_Texte à lire_.
▼

Se mettre dans la schnoutte.

par lolmaquerelle

 

J’ai déjà fait trois jours de char pour aller planter ma tente dans un verger de cerises avec deux de mes amis. Pendant ces trois jours de voyagement, on a dormi dans des cours de Wal-Mart pis bu du café dégueulasse de petites stations d’essence qui disaient qu’ils offraient du café pour emporter, mais que le café venait dans un verre de styromousse sans couvercle faque dans le fond aussi ben dire que je me suis brûlé les cuisses, la langue et un peu les doigts pendant trois jours v’là deux ans. C’est ça j’ai fait, v’là deux ans. Pis sérieux je le referais n’importe quand.

 

J’ai quitté mon appart où il y avait un poêle, un frigo, une laveuse une sécheuse une douche, des amis sur le party pour aller vivre dans une tente avec d’autres de mes amis pis me coucher en même temps que le soleil parce qu’on se levait à 4 :00. On dormait pas tous dans la même tente parce que des gars ça pue quand ça a chaud, pas moi. Ah moi vraiment vraiment pas. Tellement pas que c’en est gênant pour les autres………………………………… tka.
On avait un bruleur comme poêle et une glacière large comme mon portable en guise de frigo, une voiture plus vieille que nous quatre réunis pour nos déplacements.

 

À mon retour, j’ai raconté mon magnifique périple à ma coiffeuse qui revenait de ses vacances à Vigas. Elle m’a dit : «Voyons donc ma tsite cocotte coquette crotte que t’es allée te mettre dans’ schnoutte de maiggnne».

 

Se mettre dans la schnoutte.
Emprunter pour s’acheter une tévé, un char, se faire faire des ongles c’est ce que moi, personnellement j’appelle ;

Se mettre dans la schnoutte.
Essayer le crystal meth (even once)…
Voler une banque…
Croire que le gars que tu connais depuis deux heures qui dit : moi tka j’suis clean…

 

Sauf que.
Aller me sacrer dans une tente pendant deux mois, y’a rien qui ressemble moins à se mettre dans la schnoutte que ça, je pense. Voici donc en primeur, l’étendue de mes arguments que je me suis pas mise dans la schnoutte. Schnoutte. Schnoutte. Dis schnoutte sans rire :

– Une fois, les tentes ont pris l’eau, j’ai torché à grandeur, les autres filles qu’on avait rencontrées là-bas sur le verger croyaient que les gars m’avaient emmenée pour les torcher, elles se disaient que je faisais pitié un peu, sauf que HA HA pendant ce temps-là; les gars sont aller m’acheter du subway pour me récompenser d’avoir torcher l’eau, j’étais contente (sauf que y’avait des olives noires j’aime pas tant ça). Pas convaincu? Ok pas de panique je continusse.

▲

_Consigne A_. Selon le récit du séjour au verger de cerises, d'où la coiffeuse revenait-elle de vacances ?
_Consigne B_. Prolongez le récit du séjour au verger de cerises à la suite de sa dernière phrase.

_Matériel présenté_.
▼

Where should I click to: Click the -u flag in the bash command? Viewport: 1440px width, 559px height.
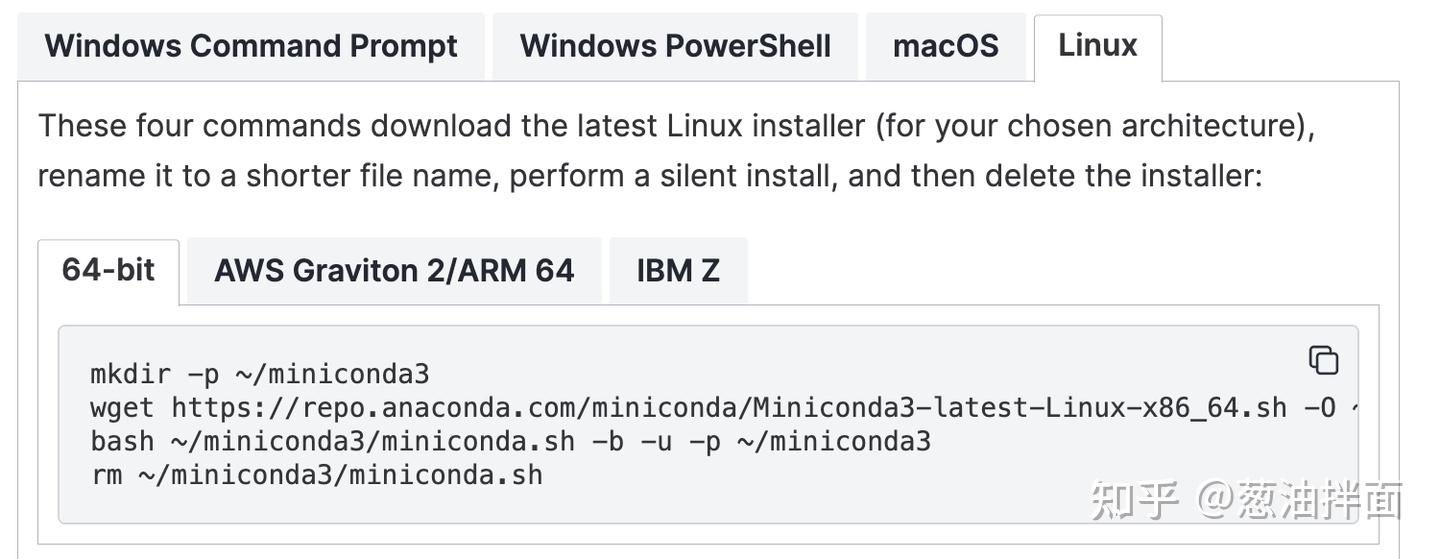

▲
▼

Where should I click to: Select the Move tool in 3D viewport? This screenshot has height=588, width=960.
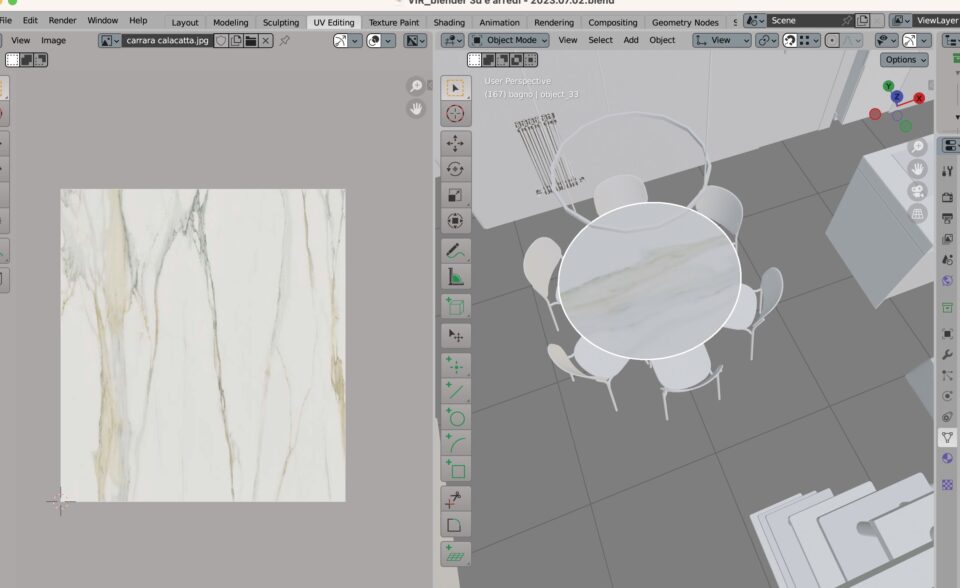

▲
▼

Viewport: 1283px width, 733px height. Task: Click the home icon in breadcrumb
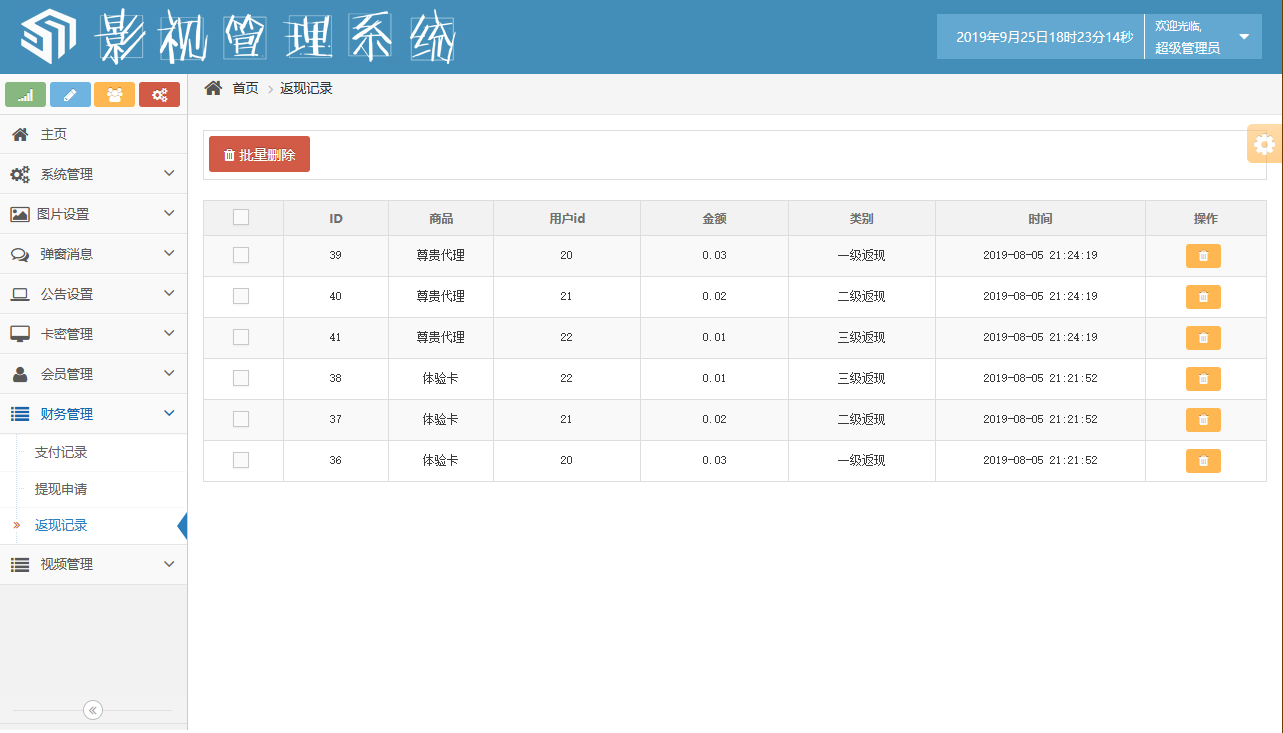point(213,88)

▲

_Réponse A_. De Vigas.

_Réponse B_.
– Après trois semaines, on est allés sur un autre verger que le nôtre, le vergeur (j’sais-tu moi) eee mettons tenancier de verger est venu nous reconduire à des vraies toilettes en quatre roues, parce que Jules et moi on avait envie de pipi. En fait j’avais envie de pipi et Jules voulait prendre une pause de cueillir des cerises pourries parce qu’en vérité, qu’on se le dise pour lui le monde entier est une toilette. LÀ, on a trouvé un miroir, on s’est regardés longtemps dedans on se disait : «Toi? Penses-tu avoir changé?» On se regardait l’un et l’autre, nos vêtements, nos visages. Pas se regarder dans le miroir comme il faut pendant des semaines, qui qui fait ça? Bon je mentirais si je disais qu’il y avait pas un miroir dans le char, mais la vérité c’est aussi que je pensais même pu à me regarder en général. J’avais l’air de ce que je pensais avoir l’air. T’sais comme quand t’es dans ton lit pis t’imagines un nouveau mix pour deux de tes vêtements, mais que finalement le lendemain quand tu l’essaies tu vois que ça marche pas? Bon c’est ça, sauf sans l’affaire que ça marche pas. Tka.
– J’étais fâchée de me voir bronzée dans le miroir, j’avais mis de la crème solaire pour la peau c’est important. C’est le genre de sujet qui faisait qu’on se pognait en gang des fois je disais : «Marc, si tu restes au soleil faut que tu mettes de la crème» il s’en foutait! OH BEN LE PETITE SALIGAUD (déf. saligaud : personne sans aucune moral) ça me mettait hors. de. moi! Je disais BEN C’EST ÇA ARRANGE-TOI. Y s’arrangeait là, il s’en foutait aussi ouais il s’en foutait je m’en souviens. Des classiques conversations que le monde dans la schnoutte a? Non.
– Un moment donné j’ai trouvé de l’électricité dans une petite cabane, après avoir branché mon Ipod deux heures ben je m’en foutais d’avoir trouvé de l’électricité.
– J’avais apporté plusieurs t-shirts; j’en ai porté deux en alternance soleil et nuages avec toujours le même top de sport rouge en dessous. On faisait des jokes sur mon top de sport à la fin, savoir combien d’autres spécimens vivants vivaient dans ce top de sport rouge-là. C’ÉTAIT FUNNY.
– Je me couchais à 8-9 heures, avec ma frontale je lisais un livre que j’avais trouvé sur une table de livres à donner, le sujet c’était la formation de groupes de résistance en Russie sous Nicolas II. Des affaires de même de monde dans schnoutte.
– Je déjeunais deux Breaktime à l’avoine avec une banane. Pendant mes jours de congé, j’allais manger des bonnes toasts chaudes avec un café en ville pis j’exagérais sur la confiture gratis.
– J’ai rencontré des filles nices pis après deux menutes on avait des insides comme si on s’était toujours connues. Quand je les croisais au village j’avais le même sentiment que si je croisais mes meilleures amies d’enfance.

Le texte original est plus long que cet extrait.